The above definition of data warehousing is typically considered as a “classical” definition. However, if you are interested, you may want to read the article – What is a data warehouse – A 101 guide to modern data warehousing – which opens up a broader definition of data warehousing.
2). What are the benefits of data warehouse?
A data warehouse helps to integrate data (see Data integration) and store them historically so that we can analyze different aspects of the business including, performance analysis, trend, prediction, etc. over a given time frame and use the result of our analysis to improve the efficiency of business processes.
3). Why Data Warehouse is used?
For a long time in the past and also even today, Data warehouses are built to facilitate reporting on different key business processes of an organization, known as KPI. Data warehouses also help to integrate data from different sources and show a single-point-of-truth values about the business measures.
A data warehouse can be further used for data mining which helps trend prediction, forecasts, pattern recognition, etc. Check this article to know more about data mining
4). What is the difference between OLTP and OLAP?
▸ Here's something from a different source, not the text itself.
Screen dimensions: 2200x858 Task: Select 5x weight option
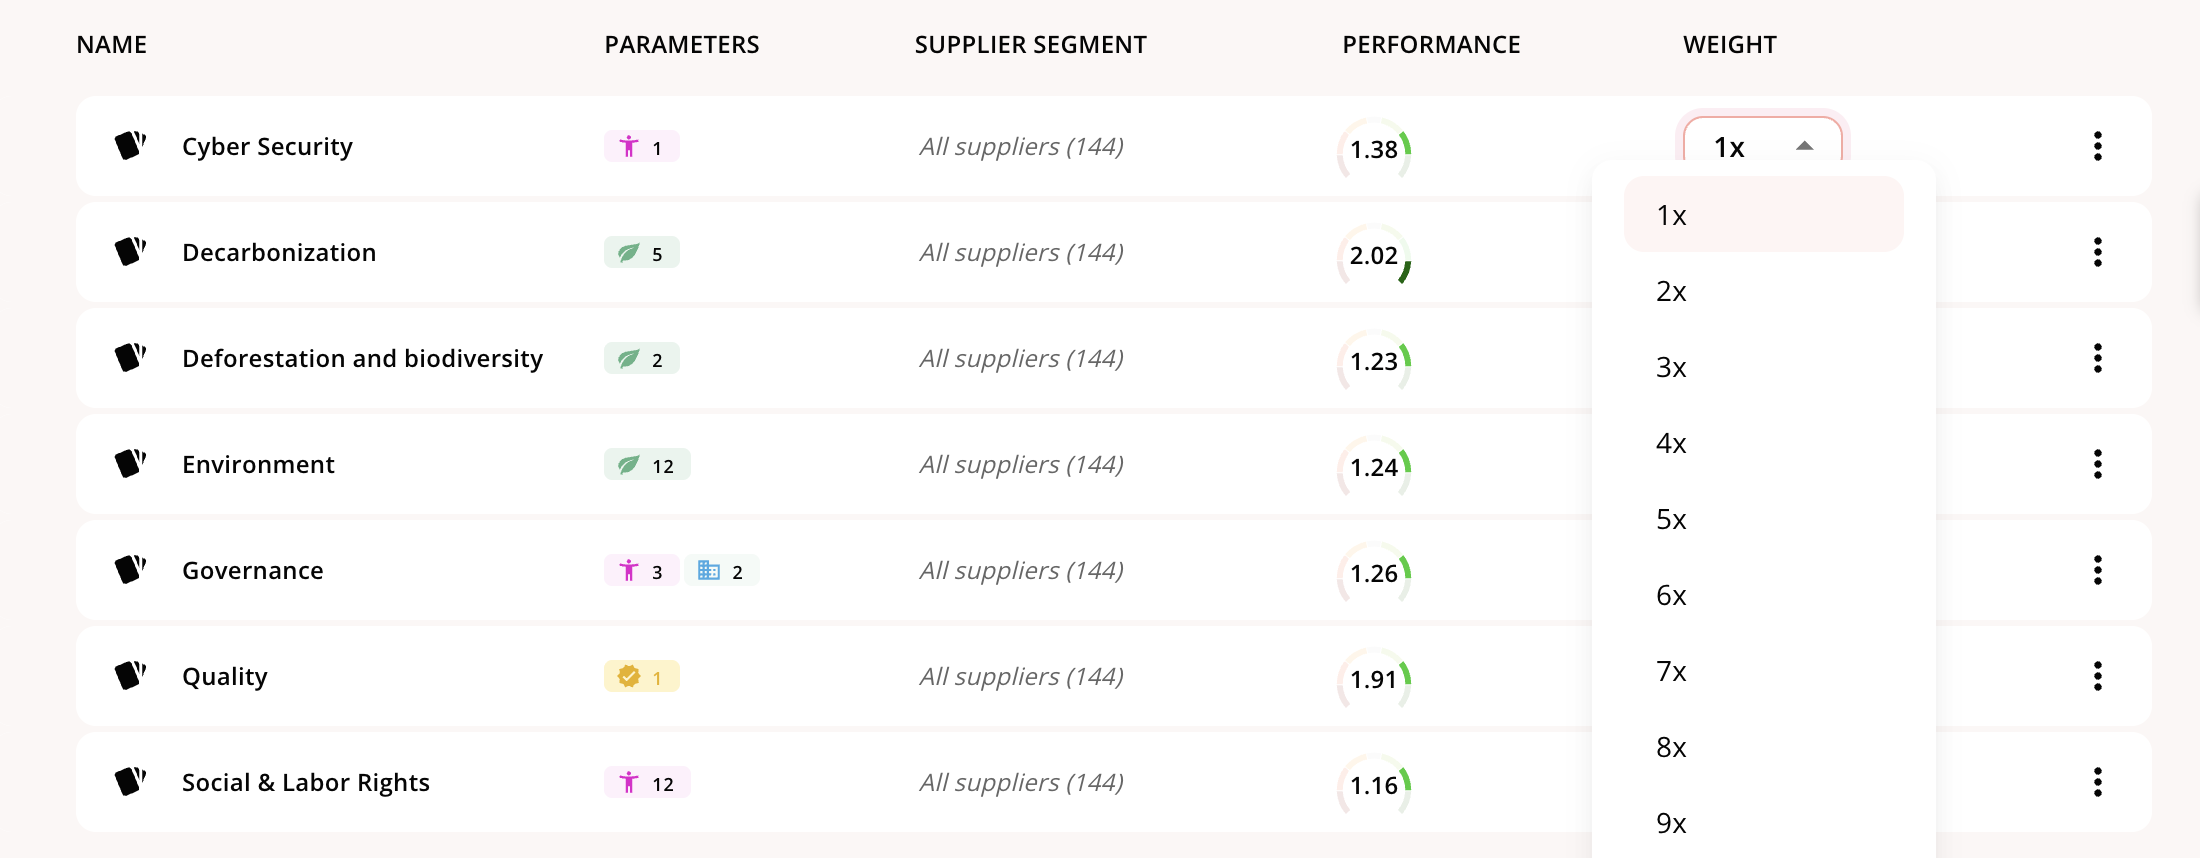coord(1671,519)
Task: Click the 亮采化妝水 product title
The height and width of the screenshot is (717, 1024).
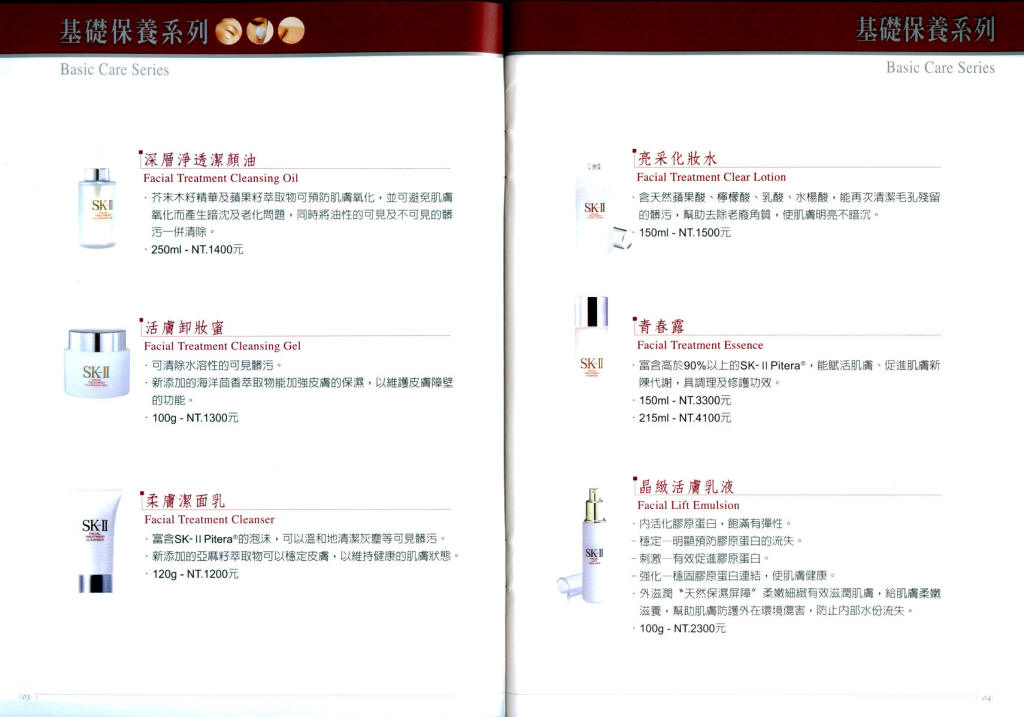Action: [677, 158]
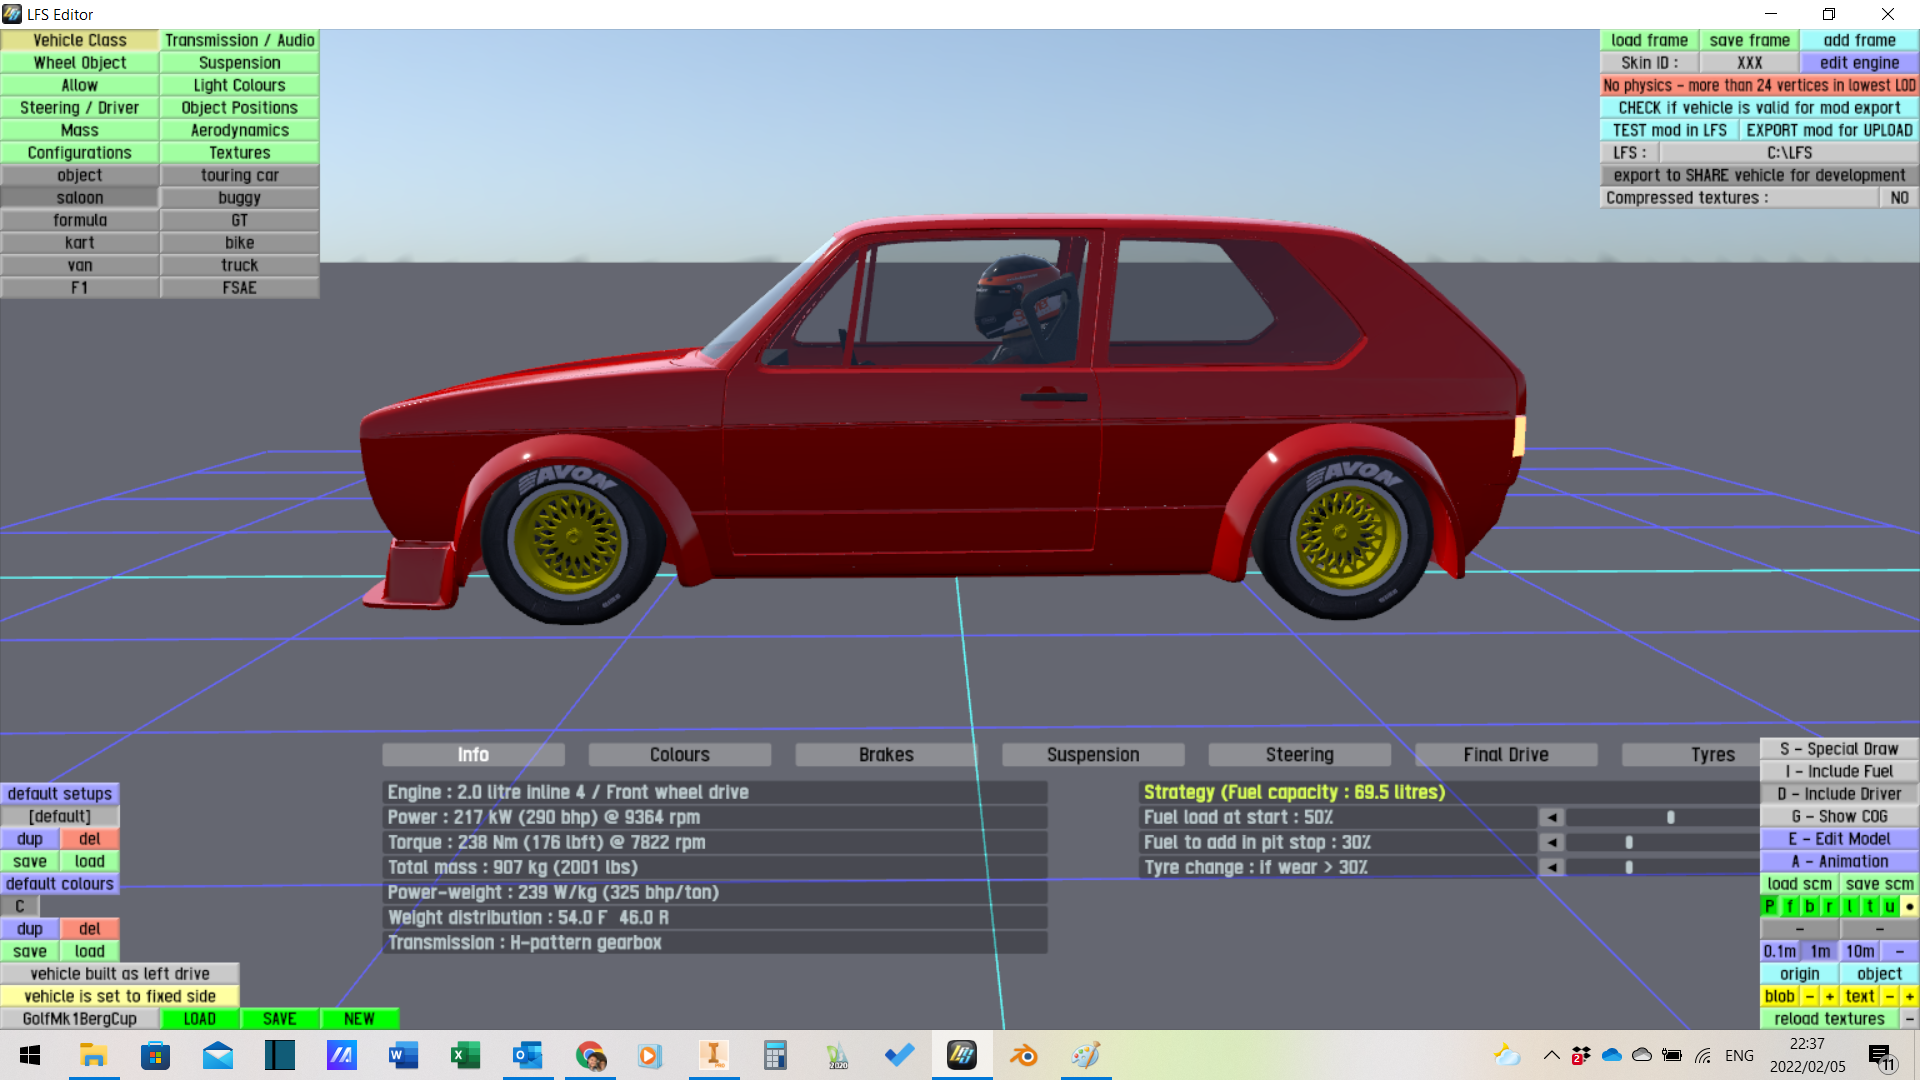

OLTP is a transaction system that collects business data. Whereas OLAP is the reporting and analysis system on that data.
OLTP systems are optimized for INSERT, UPDATE operations and therefore highly normalized. On the other hand, OLAP systems are deliberately denormalized for fast data retrieval through SELECT operations.
In a departmental shop, when we pay the prices at the check-out counter, the salesperson at the counter keys-in all the data into a “Point-Of-Sales” machine. That data is transaction data and the related system is an OLTP system.
On the other hand, the manager of the store might want to view a report on out-of-stock materials, so that he can place a purchase order for them. Such a report will come out from the OLAP system
5). What is data mart?
Data marts are generally designed for a single subject area. An organization may have data pertaining to different departments like Finance, HR, Marketing, etc. stored in a data warehouse and each department may have separate data marts. These data marts can be built on top of the data warehouse.
6). What is ER model?
The ER model is an entity-relationship model that is designed with the goal of normalizing the data.
7). What is Dimensional Modeling?
The Dimensional model consists of dimension and fact tables. Fact tables store different transactional measurements and the foreign keys from dimension tables that qualify the data. The goal of the Dimensional model is not to achieve a high degree of normalization but to facilitate easy and faster data retrieval.
8). What is dimension?
A dimension is something that qualifies as a quantity (measure). If I just say… “20kg”, it does not mean anything. But 20kg of Rice (Product) is sold to Ramesh (customer) on 5th April (date), which gives a meaningful sense. These products, customers,s, and dates are some dimension that qualified the measure. Dimensions are mutually independent. Technically speaking, a dimension is a data element that categorizes each item in a data set into non-overlapping regions.